Antes a previsão legal era restrita a um poder geral de cautela, agora com a fungibilidade entre as tutelas de urgência, o juiz pode e deve adotar a medida mais condizente ao caso. Isso decorre da unificação das tutelas cautelar e antecipada no mesmo gênero (tutela provisória) que reduziu sua distanciação, mas preservou a diversificação da sua natureza. Nessa linha, Marcus Vinicius Rios Gonçalves conclui que:

O Código atual dá ao juiz não um poder geral de cautela, mas o poder geral para concessão de tutelas provisórias, isto é, de deferir, em caso de urgência, a medida - cautelar ou satisfativa - mais apropriada, com o que se tornou despiciendo falar em fungibilidade. O poder geral já permite ao juiz conceder a medida pertinente, seja ela de que natureza for.[39]

Ao juiz é possibilitado a concessão da melhor medida, independente de sua natureza, de analisar de modo a conceder a tutela provisória que melhor se aplique ao caso em tela. Daniel Amorim Assumpção Neves ressalta que o princípio da fungibilidade deve ser utilizado em consonância com o princípio da adstrição do juiz ao requerimento da parte, aduzindo que o juiz só pode adequar a modalidade de tutela de urgência a situação concreta, se limitando a conceder aquilo que foi pleiteado pela parte.[40] Desse modo, a fungibilidade não concede ao juiz o poder de adequar o requerimento de urgência à modalidade de medida necessária ao caso concreto.

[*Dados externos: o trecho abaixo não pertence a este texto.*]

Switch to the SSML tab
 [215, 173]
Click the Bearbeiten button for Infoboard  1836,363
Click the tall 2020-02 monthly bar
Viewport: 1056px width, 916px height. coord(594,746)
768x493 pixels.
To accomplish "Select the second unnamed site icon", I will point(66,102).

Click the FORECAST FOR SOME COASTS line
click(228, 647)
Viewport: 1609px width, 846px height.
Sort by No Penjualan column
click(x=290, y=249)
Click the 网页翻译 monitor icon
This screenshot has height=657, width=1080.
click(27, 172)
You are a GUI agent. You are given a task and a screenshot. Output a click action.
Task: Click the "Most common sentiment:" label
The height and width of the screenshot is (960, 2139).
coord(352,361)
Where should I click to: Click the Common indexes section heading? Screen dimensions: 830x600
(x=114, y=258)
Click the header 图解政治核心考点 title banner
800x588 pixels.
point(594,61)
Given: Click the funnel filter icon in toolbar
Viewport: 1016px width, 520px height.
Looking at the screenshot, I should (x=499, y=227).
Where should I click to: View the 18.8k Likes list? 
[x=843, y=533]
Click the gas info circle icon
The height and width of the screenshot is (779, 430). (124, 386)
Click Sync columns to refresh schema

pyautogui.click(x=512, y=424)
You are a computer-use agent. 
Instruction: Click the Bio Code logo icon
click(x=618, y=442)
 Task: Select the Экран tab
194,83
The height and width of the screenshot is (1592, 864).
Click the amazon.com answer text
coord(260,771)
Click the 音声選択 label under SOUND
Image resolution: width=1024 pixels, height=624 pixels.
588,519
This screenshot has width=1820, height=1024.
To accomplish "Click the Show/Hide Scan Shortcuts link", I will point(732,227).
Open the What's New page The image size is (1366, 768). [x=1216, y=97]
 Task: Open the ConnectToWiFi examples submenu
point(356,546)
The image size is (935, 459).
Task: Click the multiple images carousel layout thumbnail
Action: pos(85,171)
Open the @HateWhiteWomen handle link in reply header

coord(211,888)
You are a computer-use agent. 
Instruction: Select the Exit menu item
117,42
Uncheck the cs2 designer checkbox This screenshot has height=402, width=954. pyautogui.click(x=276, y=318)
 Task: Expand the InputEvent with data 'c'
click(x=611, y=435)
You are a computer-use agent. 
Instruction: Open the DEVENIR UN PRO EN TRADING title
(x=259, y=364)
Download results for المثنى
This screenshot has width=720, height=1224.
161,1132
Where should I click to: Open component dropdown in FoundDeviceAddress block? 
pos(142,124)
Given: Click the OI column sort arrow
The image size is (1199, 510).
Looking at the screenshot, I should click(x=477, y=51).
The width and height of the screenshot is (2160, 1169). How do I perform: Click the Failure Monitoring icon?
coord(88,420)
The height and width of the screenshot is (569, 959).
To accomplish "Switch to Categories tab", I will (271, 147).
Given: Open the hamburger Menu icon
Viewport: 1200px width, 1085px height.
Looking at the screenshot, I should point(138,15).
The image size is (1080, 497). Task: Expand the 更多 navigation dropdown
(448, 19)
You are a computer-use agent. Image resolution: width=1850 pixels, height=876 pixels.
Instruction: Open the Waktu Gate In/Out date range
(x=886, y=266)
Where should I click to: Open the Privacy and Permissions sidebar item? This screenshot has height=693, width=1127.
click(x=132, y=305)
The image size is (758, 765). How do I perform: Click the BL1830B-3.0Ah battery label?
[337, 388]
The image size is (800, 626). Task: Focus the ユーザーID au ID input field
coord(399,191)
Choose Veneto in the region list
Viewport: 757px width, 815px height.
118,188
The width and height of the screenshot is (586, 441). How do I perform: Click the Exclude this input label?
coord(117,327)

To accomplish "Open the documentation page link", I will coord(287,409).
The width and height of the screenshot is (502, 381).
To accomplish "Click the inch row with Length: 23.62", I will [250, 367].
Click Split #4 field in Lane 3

Ademais, Antônio Pereira Gaio Júnior acredita que o legislador infraconstitucional restringiu a fungibilidade apenas para as tutelas de urgências requeridas em caráter antecedente, mas entende que a fungibilidade deveria ser aplicada entre as tutelas provisórias de urgência, seja antecipada ou cautelar, seja incidental ou antecedente.[41] Em suma, a fim de efetivar os princípios da razoabilidade e da duração razoável do processo, a fungibilidade deveria ser estendida a todas as tutelas de urgência em todas suas fases, haja vista sua similaridade de requisitos.

CONCLUSÃO

Ao teor do exposto, a fungibilidade das tutelas é capacidade do juiz em deferir tutela diversa daquela pleiteada pela parte, pois, assim, trará uma maior efetividade a pretensão da parte, independentemente da tutela requerida. Considerando esse princípio da efetividade e o princípio da instrumentalidade, muito embora não haja previsão expressa do princípio da fungibilidade, é possível concluir que não há vedação de o juizoptar por tutela provisória diversa da pleiteada, desde que respeite o objeto da pretensão da parte.

Além disso, o legislador ordinário concedeu ao juiz o poder-dever geral de cautela ao disponibilizar medidas típicas e atípicas para concretização da tutela provisória concedida, conforme se verifica no artigo 297 do Código de Processo Civil. Esse poder, apesar de ampliativo, também deverá ser adstrito ao objeto da tutela provisória.